> **Exercise instructions**: Filter the records below down to lines containing "מויש".

> **Items from a dataset**:
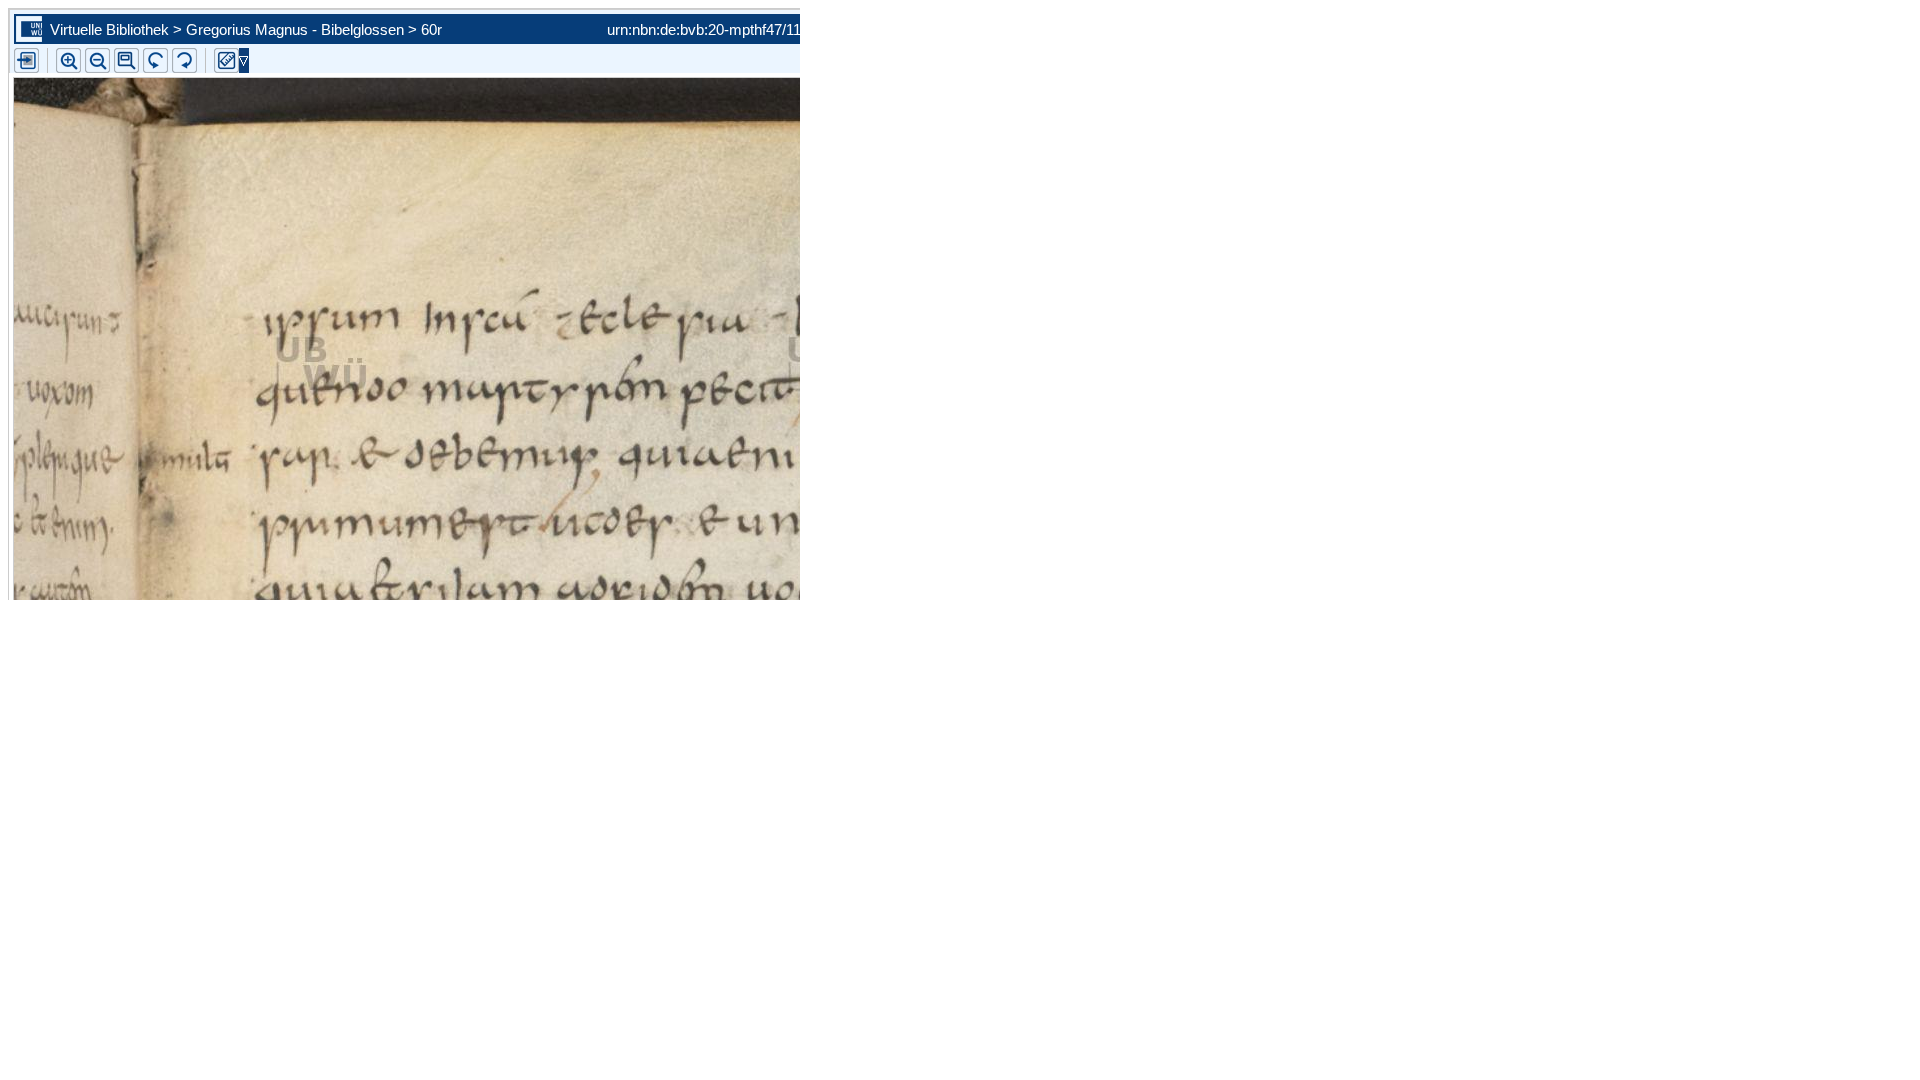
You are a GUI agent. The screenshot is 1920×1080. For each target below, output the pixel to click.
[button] (126, 60)
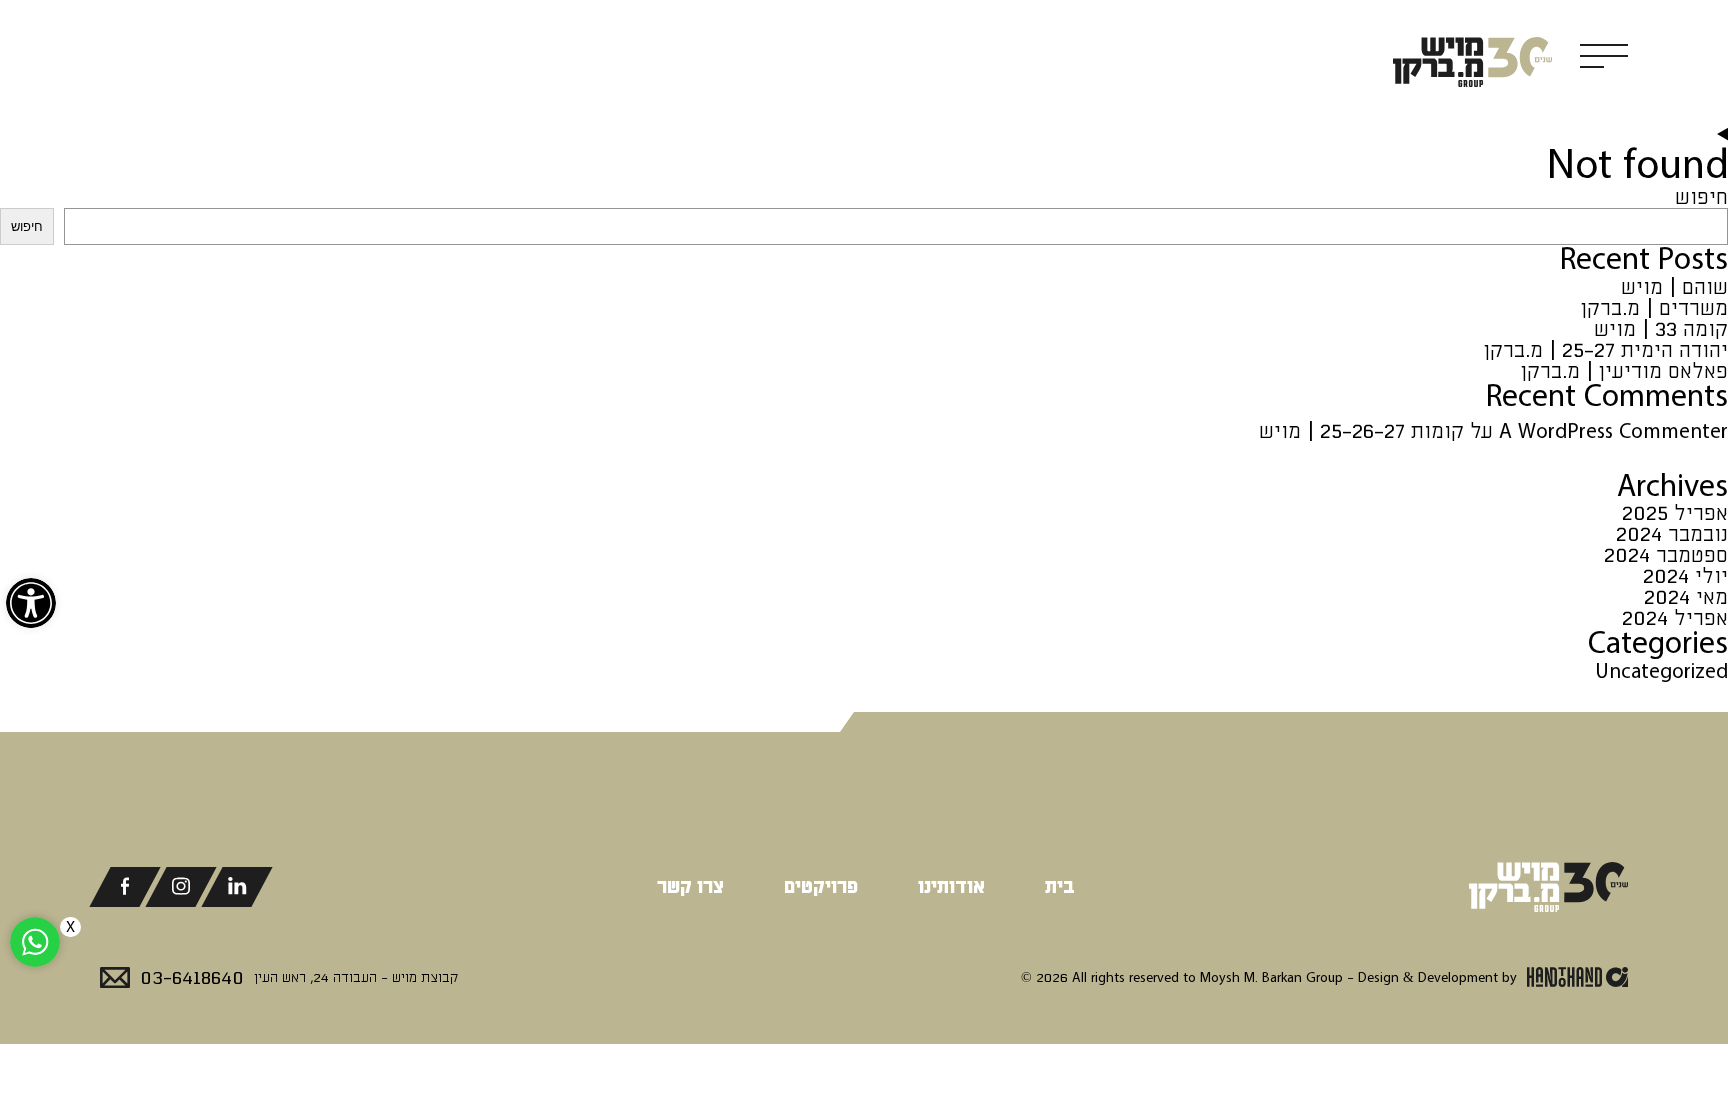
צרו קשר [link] (690, 887)
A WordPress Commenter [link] (1613, 431)
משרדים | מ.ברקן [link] (1654, 308)
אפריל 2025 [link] (1675, 513)
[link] (31, 603)
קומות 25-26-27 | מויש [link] (1361, 431)
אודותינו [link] (951, 887)
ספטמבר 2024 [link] (1666, 555)
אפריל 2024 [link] (1675, 618)
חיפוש (1701, 197)
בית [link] (1060, 887)
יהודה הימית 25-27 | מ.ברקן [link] (1606, 350)
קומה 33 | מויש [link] (1661, 329)
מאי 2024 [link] (1686, 597)
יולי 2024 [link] (1685, 576)
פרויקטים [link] (821, 887)
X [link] (70, 927)
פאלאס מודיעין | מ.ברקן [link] (1624, 371)
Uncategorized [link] (1661, 671)
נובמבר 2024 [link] (1672, 534)
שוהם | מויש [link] (1674, 287)
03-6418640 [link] (192, 978)
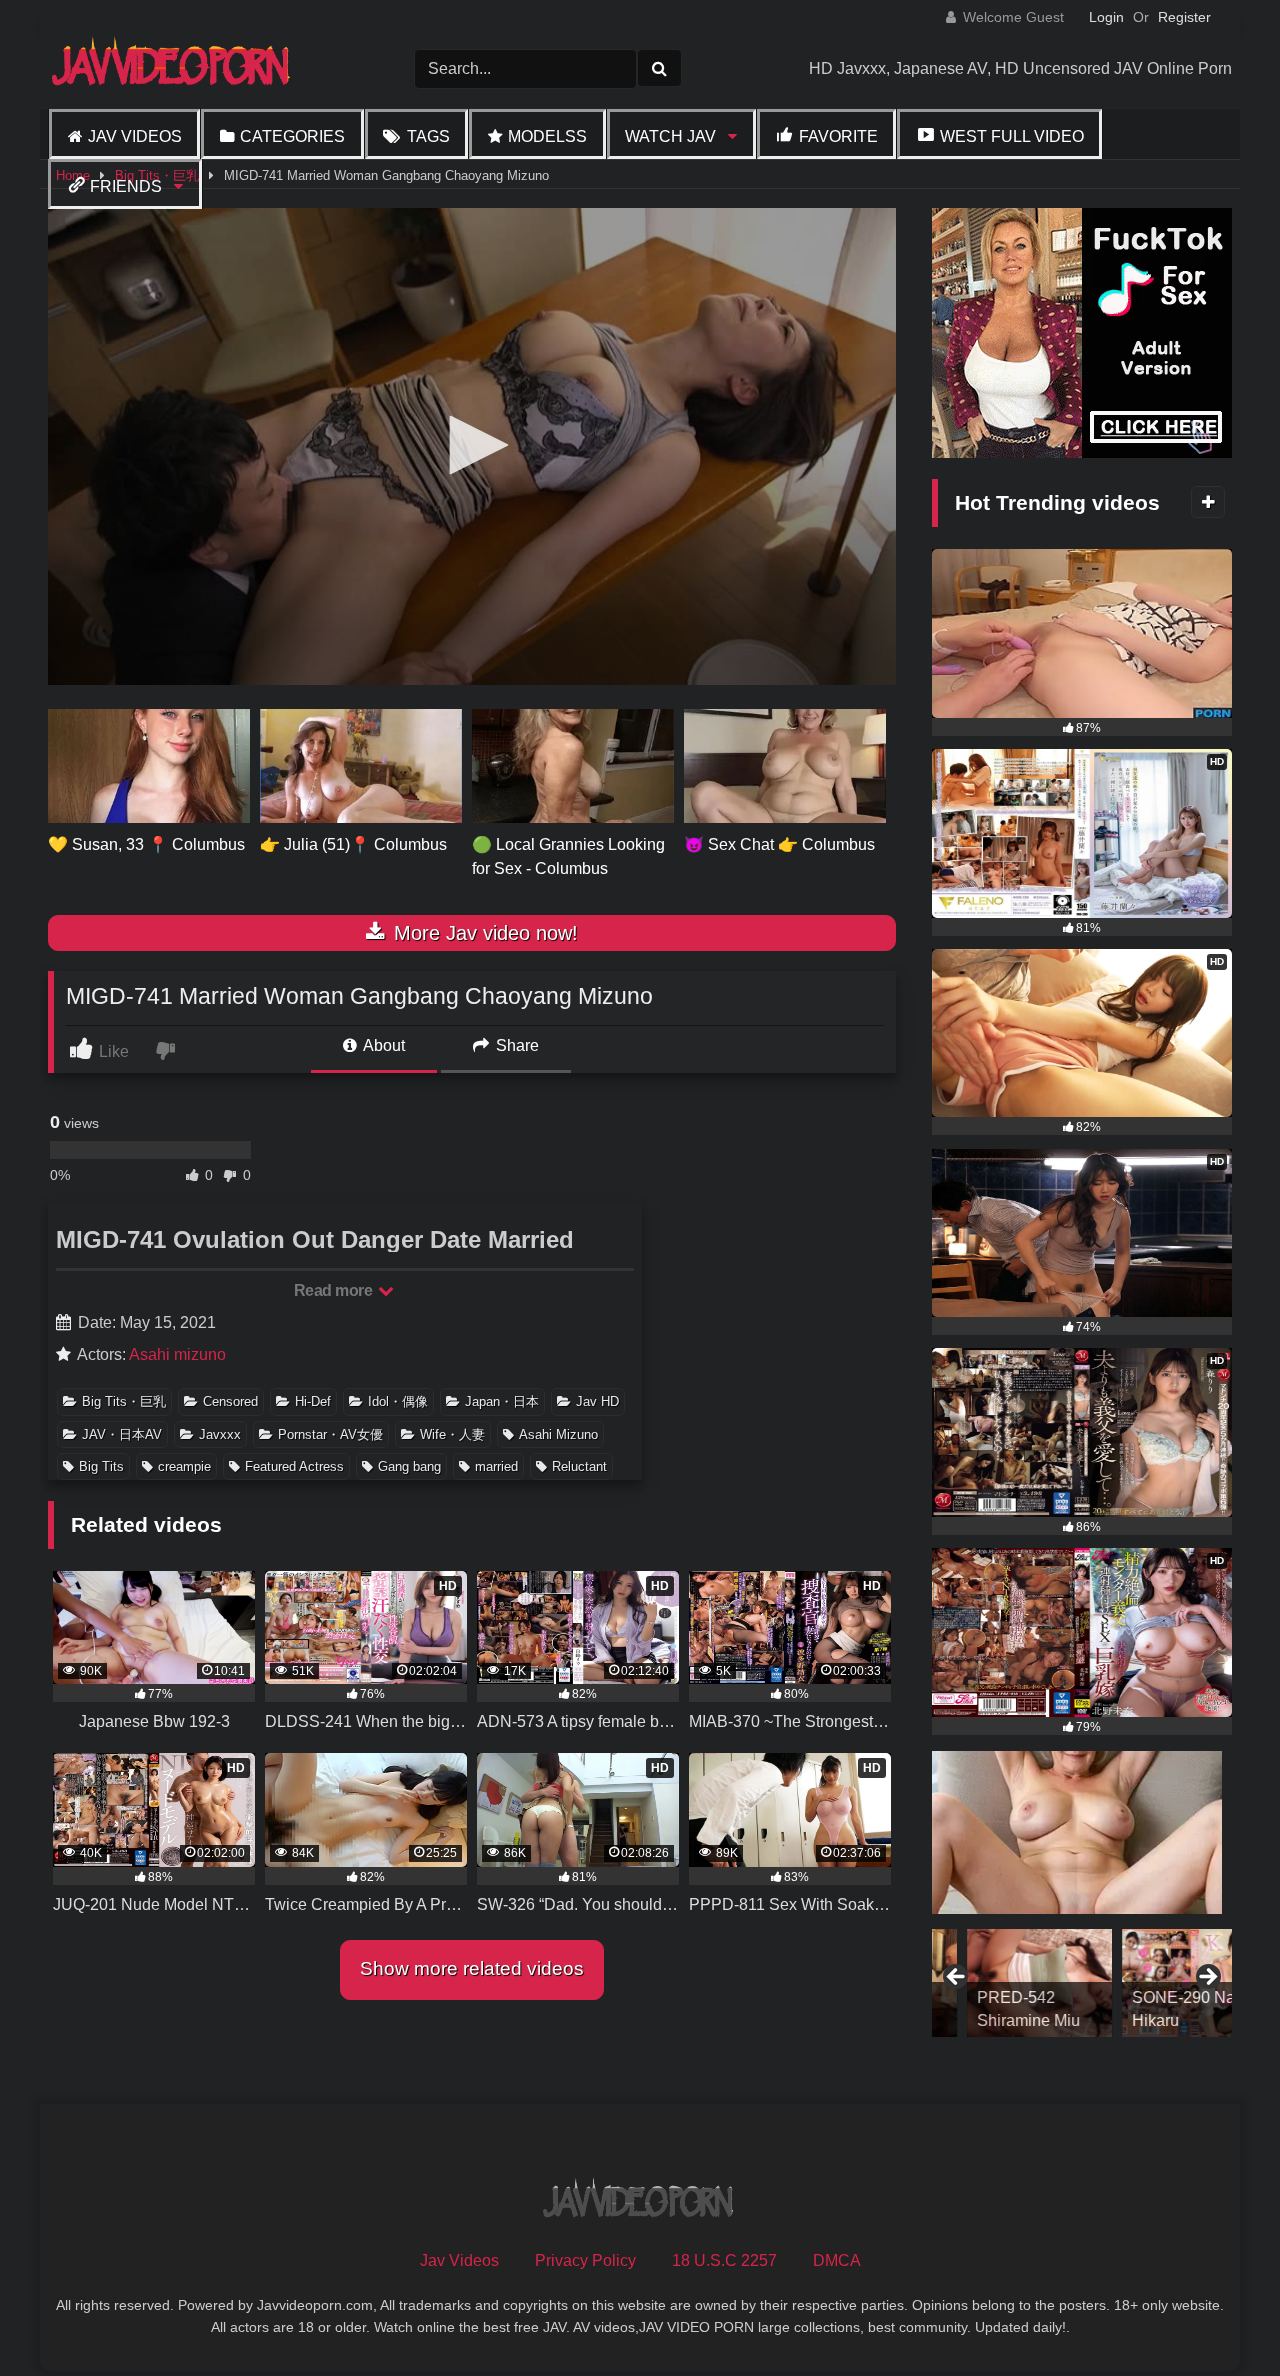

> **Answer**:
קומות 25-26-27 | מויש [link] (1361, 431)
קומה 33 | מויש [link] (1661, 329)
שוהם | מויש [link] (1674, 287)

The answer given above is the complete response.